En 2009, l'OMS avait qualifié la diffusion de la grippe A de "pandémique", alors qu'après onze semaines, elle n'avait tué que 144 personnes – en comparaison, la grippe saisonnière fait 5 000 victimes annuelles en France. En comparaison, les pandémies précédentes se chiffraient en centaines de milliers de morts. La qualification de pandémie avait été permise par la modification de sa définition, réalisée par l'OMS quelques mois plus tôt : étaient considérées comme telles "plusieurs épidémies simultanées", tandis que l'importance du nombre de morts était supprimée.
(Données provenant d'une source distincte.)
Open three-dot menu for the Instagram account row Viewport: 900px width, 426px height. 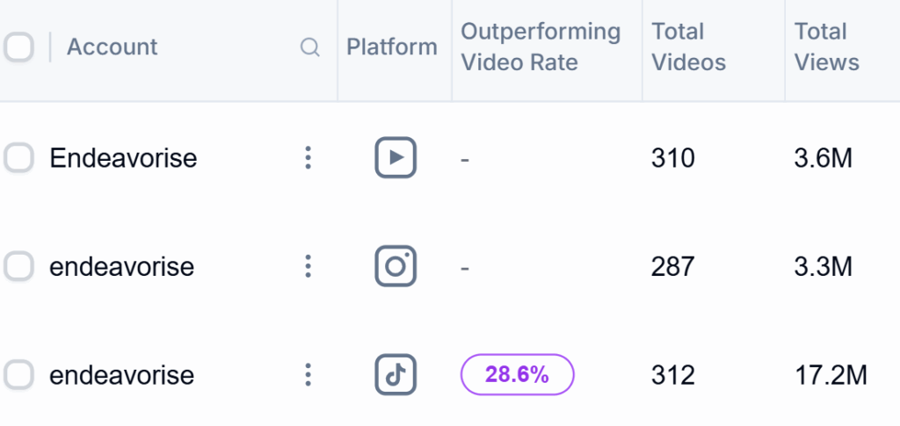tap(308, 266)
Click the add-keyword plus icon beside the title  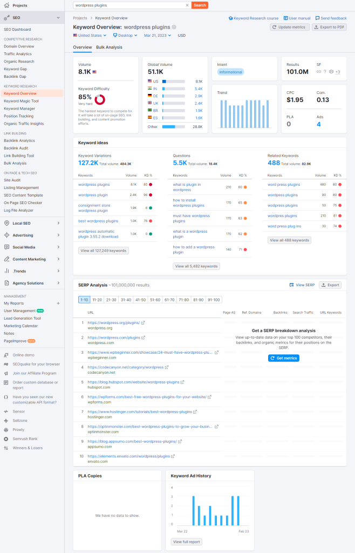point(174,26)
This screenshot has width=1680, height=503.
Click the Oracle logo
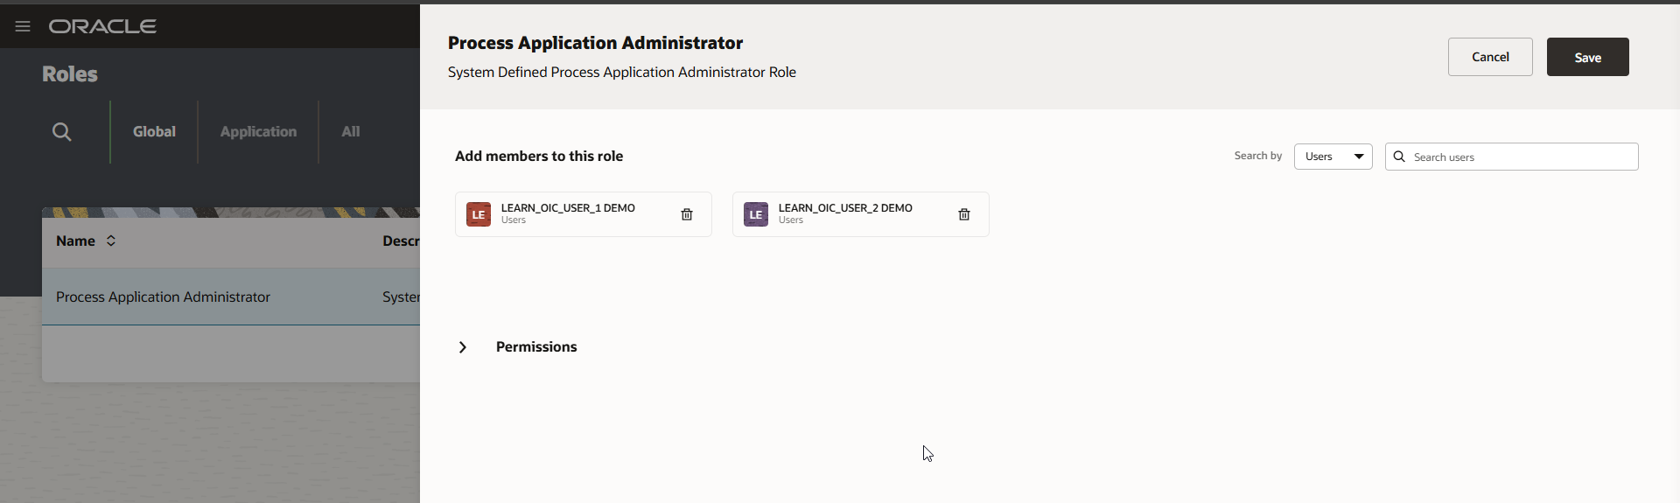point(102,26)
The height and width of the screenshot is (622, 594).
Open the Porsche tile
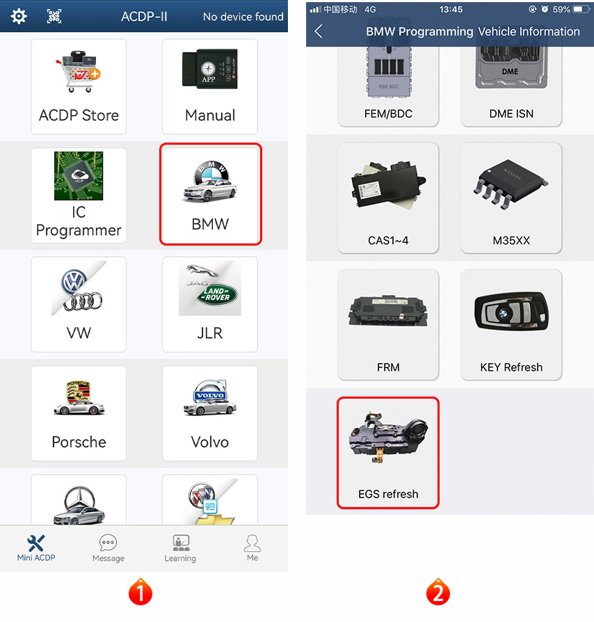(x=79, y=413)

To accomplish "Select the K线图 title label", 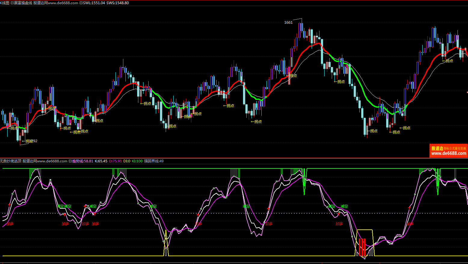I will click(5, 3).
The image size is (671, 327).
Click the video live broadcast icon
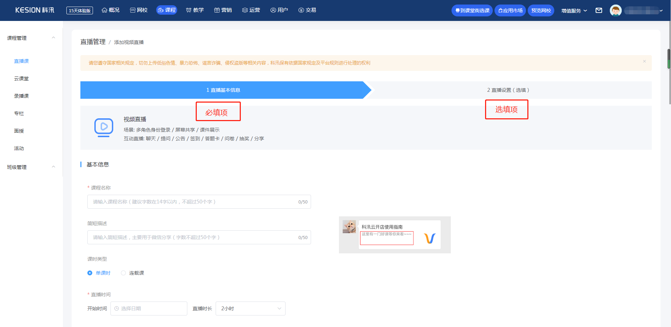point(104,128)
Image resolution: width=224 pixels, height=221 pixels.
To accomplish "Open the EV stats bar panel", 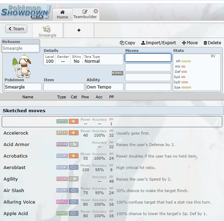I will [196, 72].
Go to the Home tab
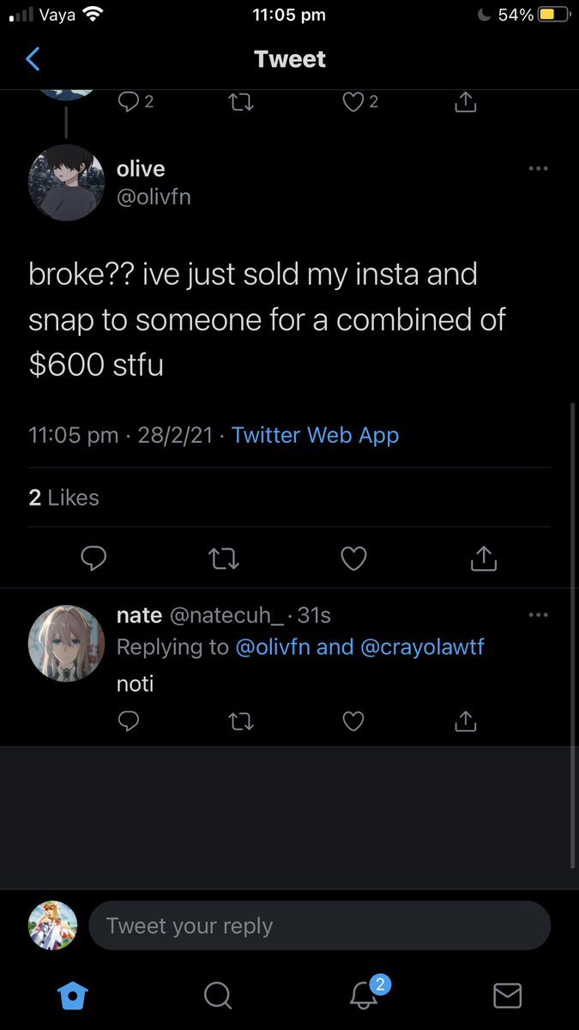 [x=72, y=996]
Cela peut expliquer l'accroissement du nombre de pandémies dans les dernières années. D'autant plus qu'en 2013, l'OMS avait à nouveau simplifié son système d'alertes. Quant à savoir quelles sont les raisons de ces modifications, certains avancent que le déclenchement du seuil d'alerte de l'OMS donne le signal d'une intense production de vaccins qui bénéficie à ceux qui les fabriquent.